====== LISTED ENTRIES ======

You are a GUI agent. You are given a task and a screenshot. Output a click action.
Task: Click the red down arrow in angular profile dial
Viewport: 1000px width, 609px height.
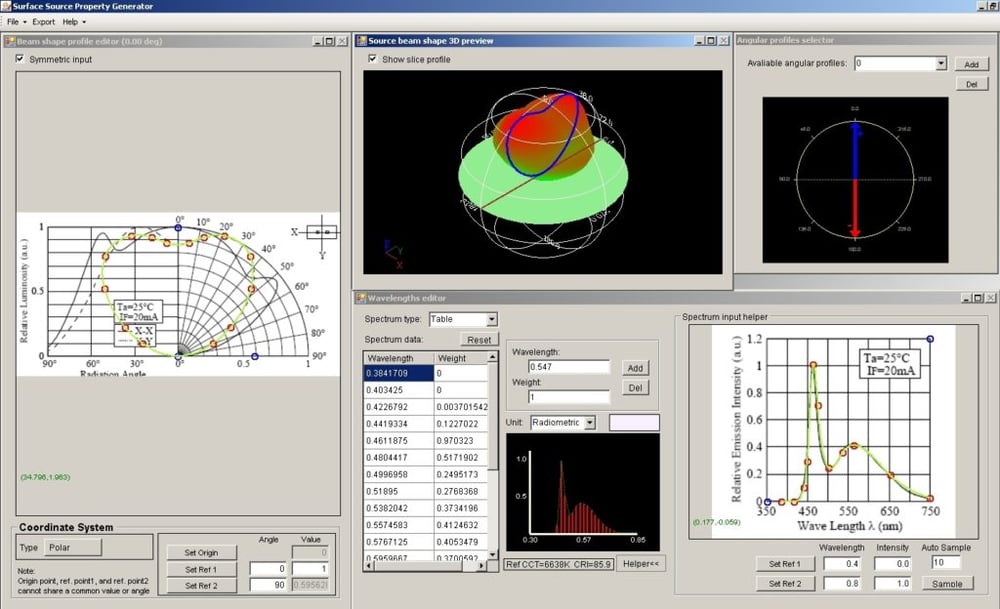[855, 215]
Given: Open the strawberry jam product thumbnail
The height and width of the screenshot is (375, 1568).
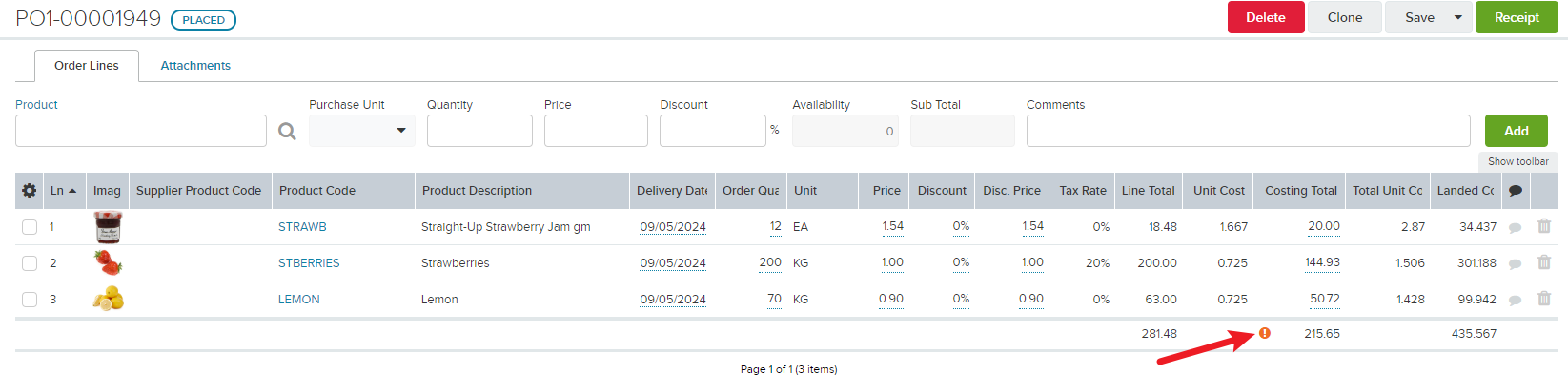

======

__INSTRUCTIONS TO FOLLOW__
Please put every line of the entries above into a Markdown table with the columns Number and Line, numbering the rows in order and skipping blank lines. Leave the pictures out of the table.

__ANSWER__
| Number | Line |
|---|---|
| 1 | You are a GUI agent. You are given a task and a screenshot. Output a click action. |
| 2 | Task: Click the red down arrow in angular profile dial |
| 3 | Viewport: 1000px width, 609px height. |
| 4 | [855, 215] |
| 5 | Given: Open the strawberry jam product thumbnail |
| 6 | The height and width of the screenshot is (375, 1568). |